Por un lado, la memoria define quienes somos. Bastante hemos tenido de Jason Bourne, Memento y películas similares para darnos cuenta de lo perdidos que estamos sin una historia, sin un pasado que nos dé perspectiva para interpretar el presente o planear lo que queremos del futuro. Por eso tener memoria del pasado es importante.
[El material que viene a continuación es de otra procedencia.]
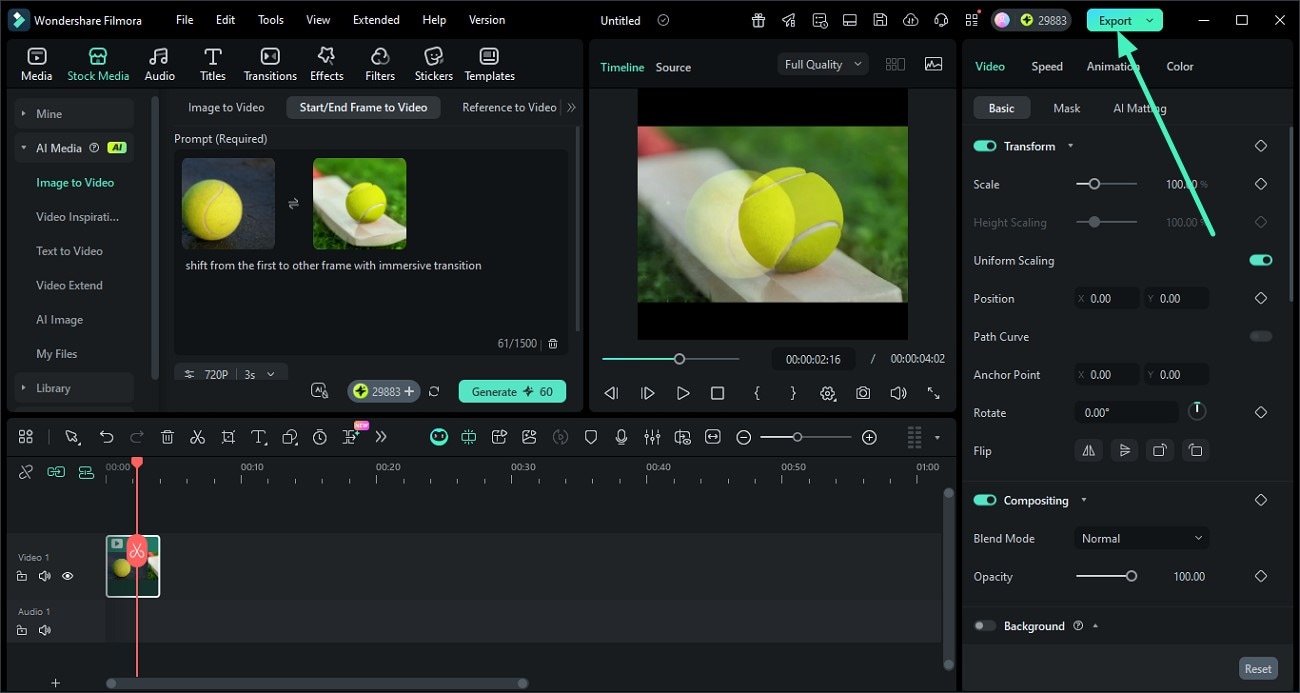The height and width of the screenshot is (693, 1300).
Task: Disable the Transform toggle
Action: (x=985, y=146)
Pero también hay ocasiones en que el pasado se vuelve una obsesión tan grande que la gente recurre a las regresiones hipnóticas, que en teoría permiten traer a la mente recuerdos de manera muy vívida. Strange Days y Brainstorm nos ofrecen un vistazo a un mundo donde la gente tiene la tecnología para grabar sus experiencias y reproducirlas en su mente con absoluta fidelidad, como si fuera la telenovela de las 10:00 p.m. pero sin necesidad de televisor. El problema con todo esto es que nuestro cerebro graba el recuerdo y la emoción que sentimos cuando vivimos la experiencia que hace parte del recuerdo. Esto significa que, a diferencia de la telenovela, un buen recuerdo traído vívidamente puede darnos tanto placer como la experiencia en sí, mientras que un mal recuerdo, en las mismas circunstancias, nos puede causar un ataque cardíaco. La moraleja de la historia es que hay gente que se siente tentada a revivir una y otra vez la experiencia grata en lugar de continuar viviendo (por ejemplo, ¿para qué volver a las islas griegas si puedo revivir el primer viaje maravilloso que hice con mi pareja que ya no está a mi lado?).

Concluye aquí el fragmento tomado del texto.